§ MATERIAL SUPPLIED
------------

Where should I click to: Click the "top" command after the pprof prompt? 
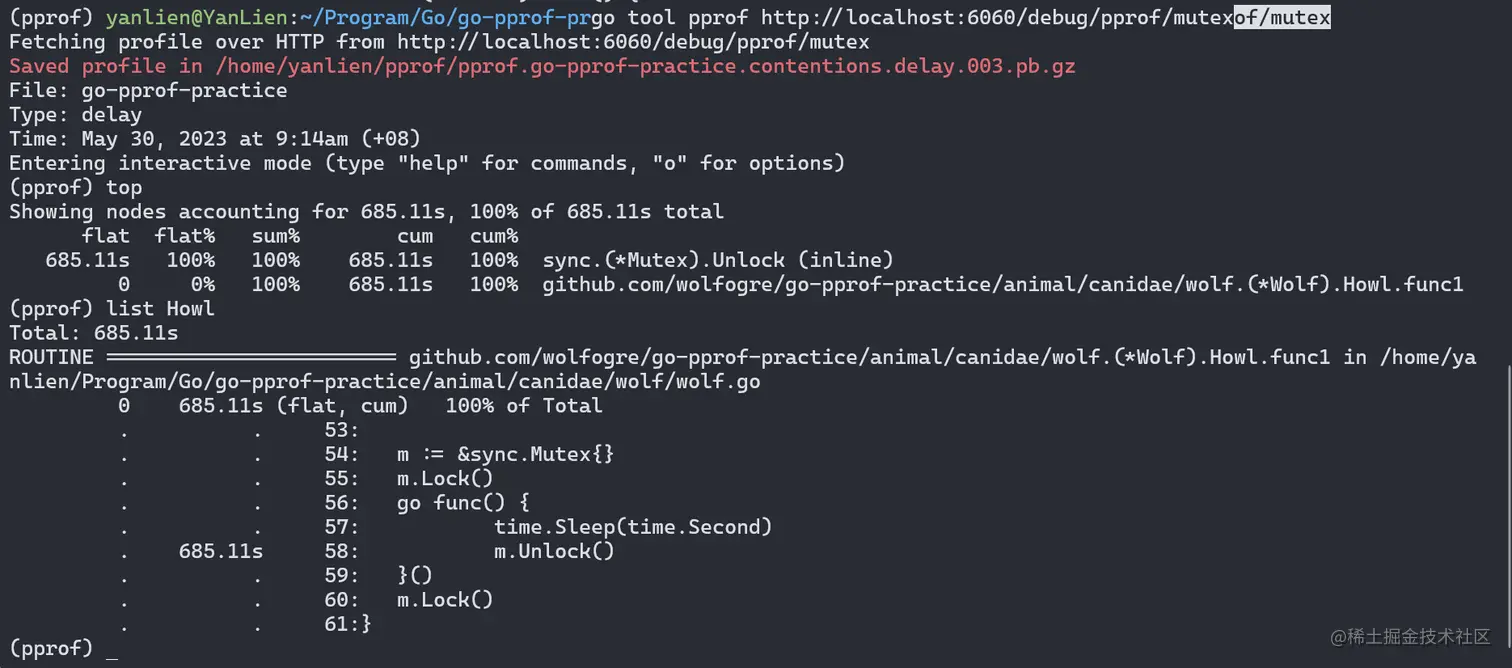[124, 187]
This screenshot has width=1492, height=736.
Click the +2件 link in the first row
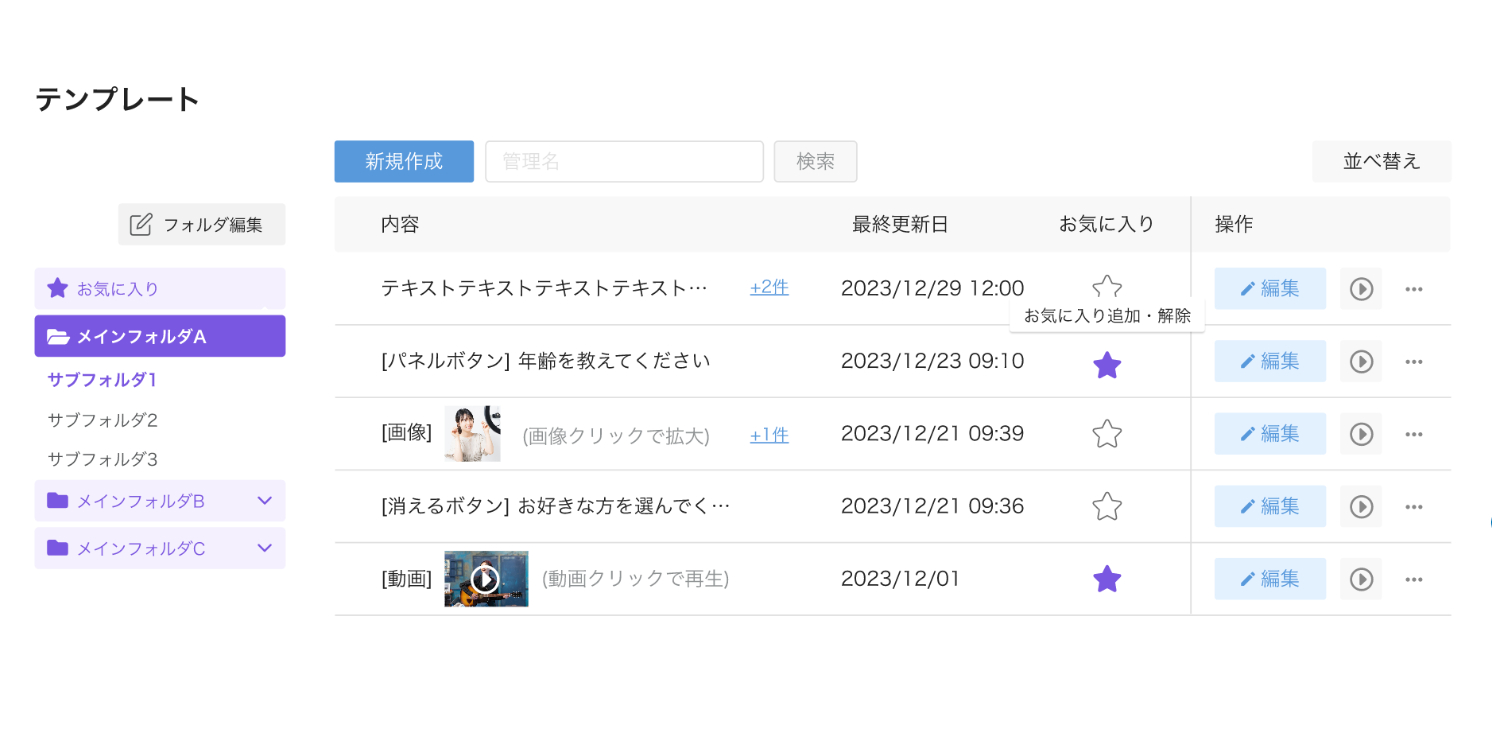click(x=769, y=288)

------------

§ PROBLEM REQUIREMENTS
Return the listing verbatim, pictures omitted.

§ RESULT OF THIS TASK
Where should I click to: Click the "top" command after the pprof prompt? 
[124, 187]
This screenshot has width=1492, height=736.
Click the +2件 link in the first row
click(x=769, y=288)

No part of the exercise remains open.